Your answer should be the lines below from the one with "Open the Ok-Giraffe-9266 user profile" to the one with "Task: Click the Szablon PDF label", both included, given again exactly and with nothing added.

::::::::::

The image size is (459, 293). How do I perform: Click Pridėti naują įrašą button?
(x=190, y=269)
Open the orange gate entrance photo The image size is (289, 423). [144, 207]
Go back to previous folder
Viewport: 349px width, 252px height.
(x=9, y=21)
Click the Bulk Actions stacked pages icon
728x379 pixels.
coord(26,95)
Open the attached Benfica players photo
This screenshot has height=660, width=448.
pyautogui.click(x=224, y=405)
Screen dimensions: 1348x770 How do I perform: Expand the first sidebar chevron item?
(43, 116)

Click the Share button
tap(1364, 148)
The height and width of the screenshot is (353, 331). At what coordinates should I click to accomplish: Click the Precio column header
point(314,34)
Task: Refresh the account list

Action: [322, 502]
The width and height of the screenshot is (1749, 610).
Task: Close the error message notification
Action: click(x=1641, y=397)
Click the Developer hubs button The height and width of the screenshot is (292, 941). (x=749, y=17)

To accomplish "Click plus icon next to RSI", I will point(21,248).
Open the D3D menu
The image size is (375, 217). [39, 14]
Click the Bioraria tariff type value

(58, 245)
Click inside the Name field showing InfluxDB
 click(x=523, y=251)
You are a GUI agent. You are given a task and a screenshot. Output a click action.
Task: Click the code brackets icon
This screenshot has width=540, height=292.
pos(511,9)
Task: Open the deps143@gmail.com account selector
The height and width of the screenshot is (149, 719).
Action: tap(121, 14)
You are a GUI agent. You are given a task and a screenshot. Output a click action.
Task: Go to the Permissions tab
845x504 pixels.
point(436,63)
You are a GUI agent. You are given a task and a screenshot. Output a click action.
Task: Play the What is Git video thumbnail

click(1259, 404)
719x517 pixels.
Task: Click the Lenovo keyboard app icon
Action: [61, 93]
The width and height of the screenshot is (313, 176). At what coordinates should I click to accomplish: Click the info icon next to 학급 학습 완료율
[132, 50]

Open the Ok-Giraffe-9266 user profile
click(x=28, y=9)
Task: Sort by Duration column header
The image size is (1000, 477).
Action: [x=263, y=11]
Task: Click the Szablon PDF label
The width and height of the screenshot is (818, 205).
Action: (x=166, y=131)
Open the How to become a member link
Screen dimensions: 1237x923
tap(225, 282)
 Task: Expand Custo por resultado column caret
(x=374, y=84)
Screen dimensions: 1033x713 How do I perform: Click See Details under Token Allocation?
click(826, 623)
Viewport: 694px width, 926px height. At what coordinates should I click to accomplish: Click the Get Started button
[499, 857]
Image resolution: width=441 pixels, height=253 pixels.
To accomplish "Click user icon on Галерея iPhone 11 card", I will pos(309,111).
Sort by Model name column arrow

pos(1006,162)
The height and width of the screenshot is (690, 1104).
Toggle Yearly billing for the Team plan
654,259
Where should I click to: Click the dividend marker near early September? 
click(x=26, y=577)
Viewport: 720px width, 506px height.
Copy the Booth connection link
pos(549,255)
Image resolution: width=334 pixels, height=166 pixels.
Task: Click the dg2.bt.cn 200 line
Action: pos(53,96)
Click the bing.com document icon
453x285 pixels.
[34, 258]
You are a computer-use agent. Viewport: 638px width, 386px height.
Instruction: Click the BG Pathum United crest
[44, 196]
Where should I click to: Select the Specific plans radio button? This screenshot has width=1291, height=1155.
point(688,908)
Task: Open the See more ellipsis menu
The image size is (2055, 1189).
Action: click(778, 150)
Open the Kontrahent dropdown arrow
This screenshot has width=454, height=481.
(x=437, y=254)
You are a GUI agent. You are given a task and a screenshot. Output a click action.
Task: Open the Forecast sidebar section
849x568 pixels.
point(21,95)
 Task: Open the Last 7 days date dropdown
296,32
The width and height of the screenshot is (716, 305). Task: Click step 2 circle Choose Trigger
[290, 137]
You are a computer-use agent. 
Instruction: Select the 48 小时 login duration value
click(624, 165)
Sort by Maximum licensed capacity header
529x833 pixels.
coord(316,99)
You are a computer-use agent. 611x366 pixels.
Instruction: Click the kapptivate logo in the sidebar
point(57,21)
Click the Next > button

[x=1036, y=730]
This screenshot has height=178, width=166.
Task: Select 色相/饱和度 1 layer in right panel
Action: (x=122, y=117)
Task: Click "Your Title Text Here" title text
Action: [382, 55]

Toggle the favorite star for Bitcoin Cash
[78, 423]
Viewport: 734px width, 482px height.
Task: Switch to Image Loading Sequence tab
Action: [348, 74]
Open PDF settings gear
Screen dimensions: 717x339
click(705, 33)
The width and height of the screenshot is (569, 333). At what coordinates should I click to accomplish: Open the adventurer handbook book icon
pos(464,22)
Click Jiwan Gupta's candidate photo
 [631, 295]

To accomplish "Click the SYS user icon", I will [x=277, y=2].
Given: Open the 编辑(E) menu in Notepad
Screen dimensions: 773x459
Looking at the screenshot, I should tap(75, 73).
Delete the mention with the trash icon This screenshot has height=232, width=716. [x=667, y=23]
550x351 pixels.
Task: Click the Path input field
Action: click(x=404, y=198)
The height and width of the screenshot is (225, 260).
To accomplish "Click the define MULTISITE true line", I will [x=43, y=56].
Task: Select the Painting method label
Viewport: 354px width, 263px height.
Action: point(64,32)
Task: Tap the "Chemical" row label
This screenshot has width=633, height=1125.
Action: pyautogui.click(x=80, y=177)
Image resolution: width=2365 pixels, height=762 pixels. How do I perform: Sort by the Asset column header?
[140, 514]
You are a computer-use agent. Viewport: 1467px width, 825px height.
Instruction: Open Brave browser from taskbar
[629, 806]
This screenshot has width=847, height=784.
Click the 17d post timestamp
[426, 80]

::::::::::

Response below:
Open the Ok-Giraffe-9266 user profile
click(x=28, y=9)
Task: Sort by Duration column header
The image size is (1000, 477).
Action: [x=263, y=11]
Task: Click the Szablon PDF label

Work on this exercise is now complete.